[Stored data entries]
+ + + + + + +
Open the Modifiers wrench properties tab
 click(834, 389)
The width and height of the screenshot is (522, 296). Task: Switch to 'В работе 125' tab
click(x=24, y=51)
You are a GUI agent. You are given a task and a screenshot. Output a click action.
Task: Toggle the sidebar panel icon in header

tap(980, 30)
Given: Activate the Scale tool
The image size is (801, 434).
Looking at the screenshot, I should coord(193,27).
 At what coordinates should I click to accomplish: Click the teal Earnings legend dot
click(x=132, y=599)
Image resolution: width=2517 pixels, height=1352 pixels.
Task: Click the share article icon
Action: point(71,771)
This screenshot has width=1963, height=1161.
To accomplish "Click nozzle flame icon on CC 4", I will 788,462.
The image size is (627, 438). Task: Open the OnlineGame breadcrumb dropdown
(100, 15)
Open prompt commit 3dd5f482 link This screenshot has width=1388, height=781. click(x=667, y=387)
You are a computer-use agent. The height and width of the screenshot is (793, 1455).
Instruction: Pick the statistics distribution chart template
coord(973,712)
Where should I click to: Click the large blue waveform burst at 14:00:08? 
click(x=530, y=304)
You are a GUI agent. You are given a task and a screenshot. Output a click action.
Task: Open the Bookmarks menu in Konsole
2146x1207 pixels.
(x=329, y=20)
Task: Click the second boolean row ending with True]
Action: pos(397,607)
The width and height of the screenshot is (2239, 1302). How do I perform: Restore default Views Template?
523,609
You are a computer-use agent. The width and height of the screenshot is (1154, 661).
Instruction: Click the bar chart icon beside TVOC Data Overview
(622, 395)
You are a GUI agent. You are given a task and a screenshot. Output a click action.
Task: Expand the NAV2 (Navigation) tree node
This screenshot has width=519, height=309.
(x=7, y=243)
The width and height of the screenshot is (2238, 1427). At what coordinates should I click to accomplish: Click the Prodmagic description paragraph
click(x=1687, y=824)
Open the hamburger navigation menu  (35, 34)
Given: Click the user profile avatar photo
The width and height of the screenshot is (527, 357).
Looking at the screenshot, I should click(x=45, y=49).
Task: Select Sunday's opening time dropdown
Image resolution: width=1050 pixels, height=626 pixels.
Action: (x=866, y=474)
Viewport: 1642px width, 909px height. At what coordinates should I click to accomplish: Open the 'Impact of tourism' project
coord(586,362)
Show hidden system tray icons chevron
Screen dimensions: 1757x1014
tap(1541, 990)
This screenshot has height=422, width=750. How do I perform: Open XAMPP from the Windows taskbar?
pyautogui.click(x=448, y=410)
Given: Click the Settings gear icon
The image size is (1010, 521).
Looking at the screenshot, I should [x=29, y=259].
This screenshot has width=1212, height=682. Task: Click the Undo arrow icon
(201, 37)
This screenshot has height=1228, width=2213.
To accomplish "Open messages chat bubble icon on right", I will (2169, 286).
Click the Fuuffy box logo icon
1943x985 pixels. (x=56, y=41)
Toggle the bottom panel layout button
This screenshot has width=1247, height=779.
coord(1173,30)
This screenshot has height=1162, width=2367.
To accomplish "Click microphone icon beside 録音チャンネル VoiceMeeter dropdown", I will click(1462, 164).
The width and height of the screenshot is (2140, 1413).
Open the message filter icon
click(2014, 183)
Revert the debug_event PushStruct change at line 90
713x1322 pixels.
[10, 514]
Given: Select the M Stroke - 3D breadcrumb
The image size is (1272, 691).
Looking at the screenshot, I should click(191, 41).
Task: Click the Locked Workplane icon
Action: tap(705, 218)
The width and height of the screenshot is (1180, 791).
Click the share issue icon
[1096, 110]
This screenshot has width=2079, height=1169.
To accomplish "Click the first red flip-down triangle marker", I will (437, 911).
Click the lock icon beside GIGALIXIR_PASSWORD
+ + + + + + +
▶ Work required: Restate, please, word for word the span of records running from the first line to the line bearing "Given: Activate the Scale tool", both included, and nothing outside it.

▶ Response below:
Open the Modifiers wrench properties tab
 click(834, 389)
The width and height of the screenshot is (522, 296). Task: Switch to 'В работе 125' tab
click(x=24, y=51)
You are a GUI agent. You are given a task and a screenshot. Output a click action.
Task: Toggle the sidebar panel icon in header

tap(980, 30)
Given: Activate the Scale tool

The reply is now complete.